Plaintiff had earlier appealed to the Board the contracting officer's default termination of the contract at issue. On summary motion, the Board dismissed that appeal for lack of jurisdiction. Citing to its National Line Company, Inc., ASBCA No. 18739, 75-2 BCA ¶ 11,400 decision, it reasserted its view that the Board lacked jurisdiction to decide mistake-in-bid issues. Since plaintiffs appeal on the default was bottomed squarely on a mistake-in-bid theory, the Board reasoned that its decision in National Line controlled the result. The Board did, however, retain jurisdiction in order to allow plaintiff to present evidence on its reprocurement excess costs/mitigation of damages theory. It is from the Board's hearing on that issue that plaintiffs appeal to this court is taken. This court has heard no complaint from plaintiff in regard to the default termination matter.
The Board on June 5, 1978, rejected plaintiffs appeal from the contracting officer's excess costs assessment against the plaintiff because, in its view, the contracting officer had made a reasonable decision that was well within his discretionary authority to make. The Board stated its ultimate conclusions in the following paragraphs
In the present appeal, the facts indicate that whatever misunderstanding appellant may have had concerning the meat requirements of the specifications, its misunderstanding was cleared up before the termination for default and it had ample time to purchase the specified meat and perform the contract. The contracting officer suggested that appellant request a waiver but appellant declined to do so. Although appellant contends that a request for waiver would not have been granted, the record indicates that the contracting officer had an open mind on the question and would have given serious consideration to such a request. However, it cannot be known whether a waiver would have been granted because a request for one was never made. In any event, we cite this circumstance not for the proposition that appellant could, or would, have received relief upon a waiver request but merely to highlight appellant's refusal to extend any effort on its part to prevent its default. Appellant's default was deliberate. It chose to default on its contract rather than incur the additional costs of performing in accordance with the specifications.
Under these circumstances, the contracting officer determined that appellant did not possess the requisite responsibility to perform had it been awarded a repurchase contract for the terminated supplies. See ASPR 1-904.1 which requires an affirmative determination of responsibility before awarding a contract to a prospective contractor and places the authority to make such determinations squarely upon the contracting officer. See, also, ASPR 1-902 which provides that recent unsatisfac tory performance is an example of a problem which the contracting officer must consider and resolve as to its impact on a current procurement prior to making an affirmative determination of responsibility. A pre-award survey recommendation for an award, which in this case was received after the two repurchase contracts were awarded, is nothing more than a recommendation.
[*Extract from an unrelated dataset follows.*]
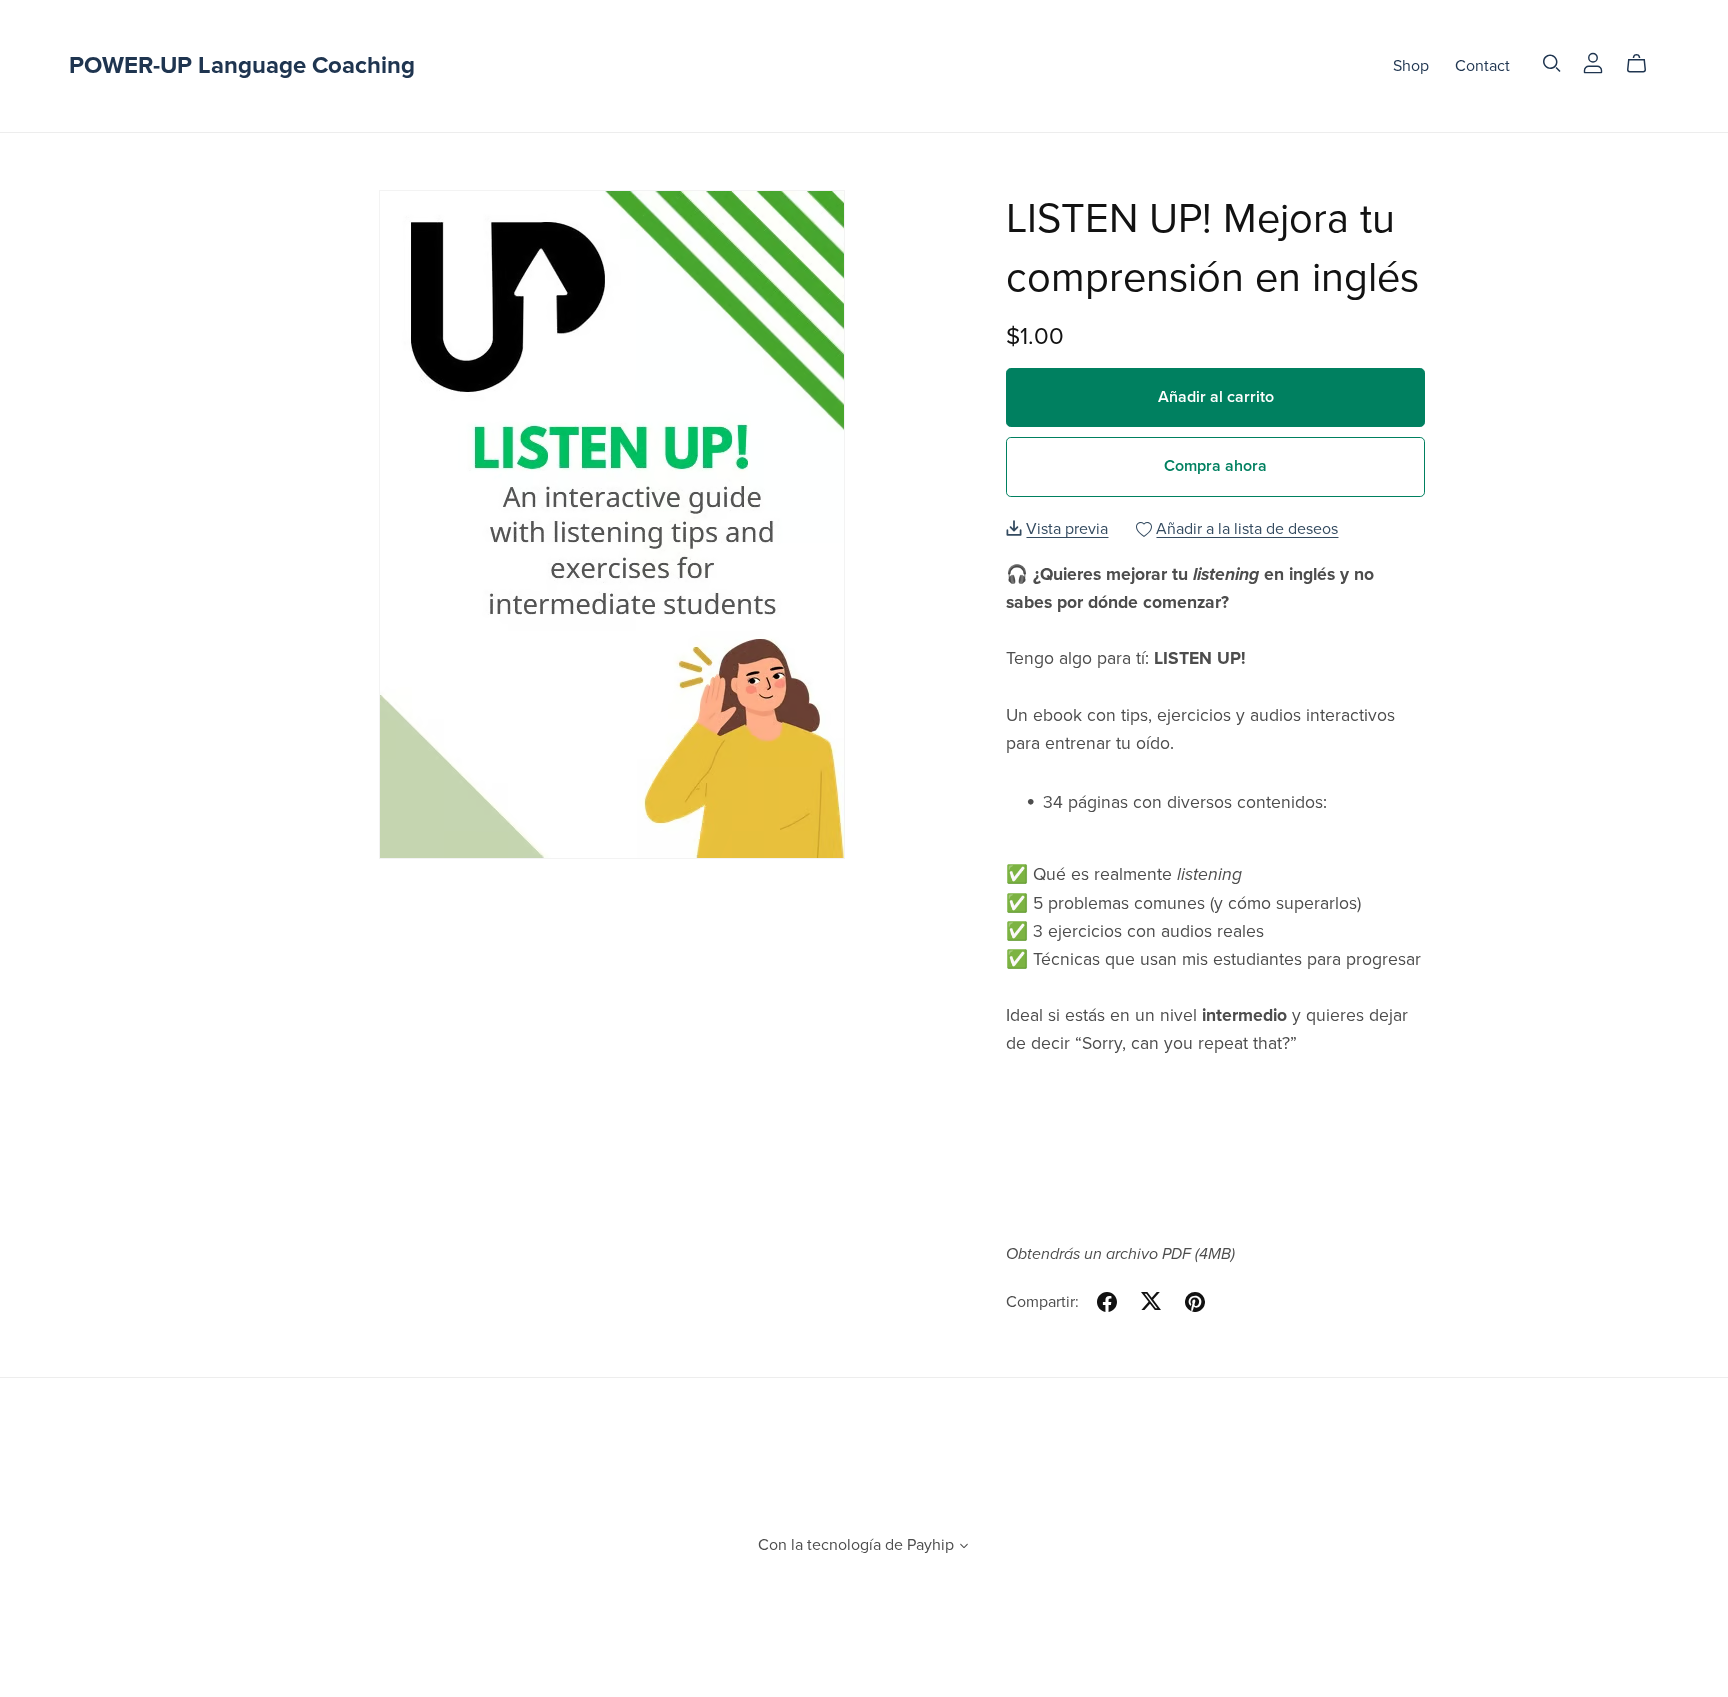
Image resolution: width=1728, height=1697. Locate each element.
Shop (1411, 66)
The ultimate decision rests in the sound discretion of the contracting officer and this Board will not question a reasonable exercise of that discretion. [78-2 BCA at 65,026.]
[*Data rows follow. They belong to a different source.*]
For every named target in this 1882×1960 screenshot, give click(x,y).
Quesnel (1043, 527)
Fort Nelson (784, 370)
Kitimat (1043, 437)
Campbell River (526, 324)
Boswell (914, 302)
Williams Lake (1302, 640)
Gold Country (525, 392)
Thereafter, plaintiff brought the present action in this court.
Discussion
Before this court, the plaintiff contends that the Board's decision is not supported by substantial evidence in the record and is incorrect as a matter of law. Specifically, the plaintiff states the sole issue in the case to be whether or not the Government had failed to mitigate its damages by its failure to award the repurchase contract to the plaintiff. Plaintiff argues three subpoints in this connection. First, it argues that the Board approached the case on the basis that a defaulted contractor had no legal right to be considered for the reprocurement award. Second, it alleges that the Board totally ignored the Government's obligation to mitigate its damages in this case. Third, it argues that the Board refused to review the contracting officer's arbitrary and capricious exercise of his discretionary authority in not making this reprocurement award to the plaintiff.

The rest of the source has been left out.